Reform UK have a candidate standing in all 73 constituencies in Scotland for the 2026 Holyrood elections on the 7th of May. To help Scottish voters navigate the proportional representation voting system used in Holyrood elections, each candidate profile comes with a guide – except, it explains the wrong PR voting system for this election.
Scottish elections use a proportional representation system called the Additional Members System (AMS), where you vote for a local candidate in your constituency, and then you’re given a second vote for a party. For example, if you think your local Scottish Labour candidate would best represent your interests, but you agree with the political principles of another party such as the Scottish Greens, you can vote for the Labour candidate for your constituency vote, and the Scottish Greens for your regional vote.
Reform explains the Single Transferable Vote (STV) system, used in local councils (or student elections such as Stirling’s). The STV system involves ranking candidates in order of preference. Again, a guide to this system appears on all 73 candidate pages, whilst none of them are currently standing for elections that use this system.
Additionally, the document is particularly partisan and explicitly anti-SNP, with one subsection of it called “Using Your 2nd, 3rd, 4th Preferences to Prevent the SNP from Winning”.

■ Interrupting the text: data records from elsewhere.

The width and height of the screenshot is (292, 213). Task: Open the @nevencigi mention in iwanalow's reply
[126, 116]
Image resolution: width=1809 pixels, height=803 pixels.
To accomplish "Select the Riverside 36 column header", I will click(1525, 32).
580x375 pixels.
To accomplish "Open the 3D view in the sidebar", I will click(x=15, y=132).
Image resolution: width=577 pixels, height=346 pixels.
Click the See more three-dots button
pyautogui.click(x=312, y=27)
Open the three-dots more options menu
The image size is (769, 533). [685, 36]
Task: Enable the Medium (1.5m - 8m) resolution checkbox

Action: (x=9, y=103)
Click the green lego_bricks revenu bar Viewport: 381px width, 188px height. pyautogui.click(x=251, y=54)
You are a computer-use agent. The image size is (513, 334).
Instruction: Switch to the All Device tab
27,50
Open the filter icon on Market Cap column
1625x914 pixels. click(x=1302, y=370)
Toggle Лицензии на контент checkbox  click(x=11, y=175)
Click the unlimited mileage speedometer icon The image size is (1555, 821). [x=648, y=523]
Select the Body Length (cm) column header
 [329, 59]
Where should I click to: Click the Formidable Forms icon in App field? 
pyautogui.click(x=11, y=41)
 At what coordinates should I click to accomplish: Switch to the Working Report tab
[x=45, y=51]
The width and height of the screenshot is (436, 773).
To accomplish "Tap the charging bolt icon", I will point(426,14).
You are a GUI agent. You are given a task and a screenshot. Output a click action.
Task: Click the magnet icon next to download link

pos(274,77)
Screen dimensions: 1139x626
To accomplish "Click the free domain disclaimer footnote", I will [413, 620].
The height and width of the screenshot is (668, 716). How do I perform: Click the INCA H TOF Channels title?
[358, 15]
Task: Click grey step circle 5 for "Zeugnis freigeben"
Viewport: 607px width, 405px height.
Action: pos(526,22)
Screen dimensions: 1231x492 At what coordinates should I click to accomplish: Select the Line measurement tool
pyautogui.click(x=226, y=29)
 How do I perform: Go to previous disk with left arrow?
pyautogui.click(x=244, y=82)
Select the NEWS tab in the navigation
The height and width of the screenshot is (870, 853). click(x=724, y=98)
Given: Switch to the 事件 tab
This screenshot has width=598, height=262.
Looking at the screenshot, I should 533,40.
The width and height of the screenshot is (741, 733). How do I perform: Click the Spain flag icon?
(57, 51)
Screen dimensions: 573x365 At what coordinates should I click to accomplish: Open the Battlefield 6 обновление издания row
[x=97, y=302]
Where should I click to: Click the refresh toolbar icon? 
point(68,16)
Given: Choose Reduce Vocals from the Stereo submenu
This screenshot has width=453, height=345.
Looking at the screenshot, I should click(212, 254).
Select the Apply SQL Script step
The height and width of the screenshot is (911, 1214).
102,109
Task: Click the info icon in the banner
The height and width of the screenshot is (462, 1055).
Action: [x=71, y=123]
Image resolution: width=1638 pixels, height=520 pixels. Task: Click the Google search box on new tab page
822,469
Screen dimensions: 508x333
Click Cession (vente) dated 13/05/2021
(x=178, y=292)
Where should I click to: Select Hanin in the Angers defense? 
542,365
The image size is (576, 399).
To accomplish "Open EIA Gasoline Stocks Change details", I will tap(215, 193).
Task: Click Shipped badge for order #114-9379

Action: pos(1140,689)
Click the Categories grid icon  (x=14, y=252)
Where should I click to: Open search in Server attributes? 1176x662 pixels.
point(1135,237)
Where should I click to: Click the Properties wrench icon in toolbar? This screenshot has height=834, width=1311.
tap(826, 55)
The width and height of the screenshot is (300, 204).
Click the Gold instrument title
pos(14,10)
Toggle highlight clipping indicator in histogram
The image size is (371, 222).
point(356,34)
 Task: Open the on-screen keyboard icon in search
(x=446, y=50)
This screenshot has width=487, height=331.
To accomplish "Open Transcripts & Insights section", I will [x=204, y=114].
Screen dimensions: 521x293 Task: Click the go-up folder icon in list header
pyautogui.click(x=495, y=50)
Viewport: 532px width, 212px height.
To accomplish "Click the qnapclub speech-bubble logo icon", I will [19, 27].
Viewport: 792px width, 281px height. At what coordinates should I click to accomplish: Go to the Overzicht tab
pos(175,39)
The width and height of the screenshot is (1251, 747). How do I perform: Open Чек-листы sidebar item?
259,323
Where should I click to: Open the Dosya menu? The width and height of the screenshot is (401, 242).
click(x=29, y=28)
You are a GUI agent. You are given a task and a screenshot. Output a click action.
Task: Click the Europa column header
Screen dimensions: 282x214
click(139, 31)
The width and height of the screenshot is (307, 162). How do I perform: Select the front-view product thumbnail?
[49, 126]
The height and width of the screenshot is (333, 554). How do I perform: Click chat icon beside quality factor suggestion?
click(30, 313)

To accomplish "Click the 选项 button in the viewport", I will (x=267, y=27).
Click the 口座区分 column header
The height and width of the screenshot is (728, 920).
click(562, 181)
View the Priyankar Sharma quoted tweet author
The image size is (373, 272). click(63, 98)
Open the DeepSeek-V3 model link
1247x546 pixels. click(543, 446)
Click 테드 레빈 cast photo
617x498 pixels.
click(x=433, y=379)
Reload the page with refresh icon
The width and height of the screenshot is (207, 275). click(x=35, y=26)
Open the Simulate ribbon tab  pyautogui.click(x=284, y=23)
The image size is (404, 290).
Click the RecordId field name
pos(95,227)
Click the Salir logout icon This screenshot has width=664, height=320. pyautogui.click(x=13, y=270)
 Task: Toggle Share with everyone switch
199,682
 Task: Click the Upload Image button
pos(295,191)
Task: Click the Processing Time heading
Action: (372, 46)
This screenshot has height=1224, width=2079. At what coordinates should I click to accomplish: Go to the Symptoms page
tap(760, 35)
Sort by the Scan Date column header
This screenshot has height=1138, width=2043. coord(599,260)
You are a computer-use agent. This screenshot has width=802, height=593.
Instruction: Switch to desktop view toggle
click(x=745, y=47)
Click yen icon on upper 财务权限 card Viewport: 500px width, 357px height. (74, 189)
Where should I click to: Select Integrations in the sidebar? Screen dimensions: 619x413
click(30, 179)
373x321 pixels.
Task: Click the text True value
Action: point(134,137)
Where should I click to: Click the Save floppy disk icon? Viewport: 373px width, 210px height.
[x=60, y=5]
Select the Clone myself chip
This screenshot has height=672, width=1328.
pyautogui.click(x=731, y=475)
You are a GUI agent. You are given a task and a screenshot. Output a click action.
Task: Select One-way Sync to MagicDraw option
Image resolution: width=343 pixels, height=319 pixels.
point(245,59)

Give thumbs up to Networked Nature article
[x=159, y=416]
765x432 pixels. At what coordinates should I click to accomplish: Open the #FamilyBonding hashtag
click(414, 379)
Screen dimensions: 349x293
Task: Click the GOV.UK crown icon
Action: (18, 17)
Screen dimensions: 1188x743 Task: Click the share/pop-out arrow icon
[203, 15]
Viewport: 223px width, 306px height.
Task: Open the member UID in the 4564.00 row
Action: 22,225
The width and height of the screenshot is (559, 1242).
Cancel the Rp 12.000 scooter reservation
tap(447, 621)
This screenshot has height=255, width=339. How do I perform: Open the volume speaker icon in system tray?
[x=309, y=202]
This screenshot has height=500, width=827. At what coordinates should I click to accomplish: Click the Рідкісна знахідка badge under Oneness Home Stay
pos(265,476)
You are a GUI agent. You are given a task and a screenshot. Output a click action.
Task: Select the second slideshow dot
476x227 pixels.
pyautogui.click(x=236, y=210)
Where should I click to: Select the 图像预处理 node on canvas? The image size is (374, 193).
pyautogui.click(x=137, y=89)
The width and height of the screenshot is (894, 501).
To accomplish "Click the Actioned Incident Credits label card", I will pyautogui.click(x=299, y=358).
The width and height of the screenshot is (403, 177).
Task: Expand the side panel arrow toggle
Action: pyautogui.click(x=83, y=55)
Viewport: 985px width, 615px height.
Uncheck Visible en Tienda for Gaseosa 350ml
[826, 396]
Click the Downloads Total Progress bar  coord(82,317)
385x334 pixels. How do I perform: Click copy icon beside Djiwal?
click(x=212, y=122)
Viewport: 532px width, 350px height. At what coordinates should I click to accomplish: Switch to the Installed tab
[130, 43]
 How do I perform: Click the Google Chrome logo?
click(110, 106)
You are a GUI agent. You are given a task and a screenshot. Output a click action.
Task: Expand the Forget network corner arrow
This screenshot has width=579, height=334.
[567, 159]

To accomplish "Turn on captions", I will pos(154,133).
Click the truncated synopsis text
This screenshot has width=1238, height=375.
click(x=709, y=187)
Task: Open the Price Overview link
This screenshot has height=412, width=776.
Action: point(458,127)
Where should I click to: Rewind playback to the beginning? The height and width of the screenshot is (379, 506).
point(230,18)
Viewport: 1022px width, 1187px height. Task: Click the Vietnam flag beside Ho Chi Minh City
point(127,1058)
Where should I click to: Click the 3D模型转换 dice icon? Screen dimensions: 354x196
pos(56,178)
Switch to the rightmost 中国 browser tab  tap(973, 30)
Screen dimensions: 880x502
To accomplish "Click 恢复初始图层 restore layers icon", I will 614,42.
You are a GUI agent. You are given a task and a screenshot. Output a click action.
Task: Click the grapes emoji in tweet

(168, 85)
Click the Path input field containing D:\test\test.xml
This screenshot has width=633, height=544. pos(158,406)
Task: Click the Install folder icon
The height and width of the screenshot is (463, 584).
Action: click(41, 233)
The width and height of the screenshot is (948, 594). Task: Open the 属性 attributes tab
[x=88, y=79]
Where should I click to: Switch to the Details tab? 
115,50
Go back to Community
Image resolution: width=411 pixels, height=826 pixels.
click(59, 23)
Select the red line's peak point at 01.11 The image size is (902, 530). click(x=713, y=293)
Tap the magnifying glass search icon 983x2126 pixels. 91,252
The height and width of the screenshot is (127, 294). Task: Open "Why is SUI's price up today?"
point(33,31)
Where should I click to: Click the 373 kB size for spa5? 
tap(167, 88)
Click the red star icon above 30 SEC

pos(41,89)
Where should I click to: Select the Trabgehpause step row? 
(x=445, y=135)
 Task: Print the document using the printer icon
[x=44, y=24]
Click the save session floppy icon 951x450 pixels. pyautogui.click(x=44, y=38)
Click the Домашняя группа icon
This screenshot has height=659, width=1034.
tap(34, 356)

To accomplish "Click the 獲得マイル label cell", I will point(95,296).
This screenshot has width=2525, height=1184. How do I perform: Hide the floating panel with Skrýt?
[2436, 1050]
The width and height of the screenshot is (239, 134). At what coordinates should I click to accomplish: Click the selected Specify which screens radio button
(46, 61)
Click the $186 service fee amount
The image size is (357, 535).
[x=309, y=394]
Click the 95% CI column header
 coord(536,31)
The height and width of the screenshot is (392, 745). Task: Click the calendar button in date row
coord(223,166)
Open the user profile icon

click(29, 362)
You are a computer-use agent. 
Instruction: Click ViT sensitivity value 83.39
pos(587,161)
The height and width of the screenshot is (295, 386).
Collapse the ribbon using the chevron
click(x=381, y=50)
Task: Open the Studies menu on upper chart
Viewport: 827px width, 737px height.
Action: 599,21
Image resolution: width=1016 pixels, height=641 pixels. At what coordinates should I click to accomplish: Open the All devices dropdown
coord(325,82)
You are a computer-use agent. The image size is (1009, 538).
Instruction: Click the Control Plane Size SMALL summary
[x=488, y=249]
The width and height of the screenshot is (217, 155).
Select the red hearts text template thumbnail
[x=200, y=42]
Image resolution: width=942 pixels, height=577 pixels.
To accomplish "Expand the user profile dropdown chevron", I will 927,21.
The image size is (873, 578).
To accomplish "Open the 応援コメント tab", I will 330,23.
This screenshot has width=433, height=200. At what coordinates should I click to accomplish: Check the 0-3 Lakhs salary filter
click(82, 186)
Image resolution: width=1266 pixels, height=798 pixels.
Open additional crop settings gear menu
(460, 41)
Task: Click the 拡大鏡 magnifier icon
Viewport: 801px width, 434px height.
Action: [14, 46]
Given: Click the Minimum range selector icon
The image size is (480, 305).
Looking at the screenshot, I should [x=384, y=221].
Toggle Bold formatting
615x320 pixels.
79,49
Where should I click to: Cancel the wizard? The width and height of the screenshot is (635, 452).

It also advises potential Reform voters in Scotland to rank the Conservatives and Labour above the SNP, posing to readers that Reform voters “see [these parties] as better choices than the SNP”.
Reform’s candidate for Stirling, Rachael Wright, was not present at today’s local hustings, hosted by Stirling’s Debating Society, telling the society that she’d no longer be attending as she’d be in Aberdeen. Reform UK leaders Richard Tice and Malcom Offard visited Aberdeen for a press conference today.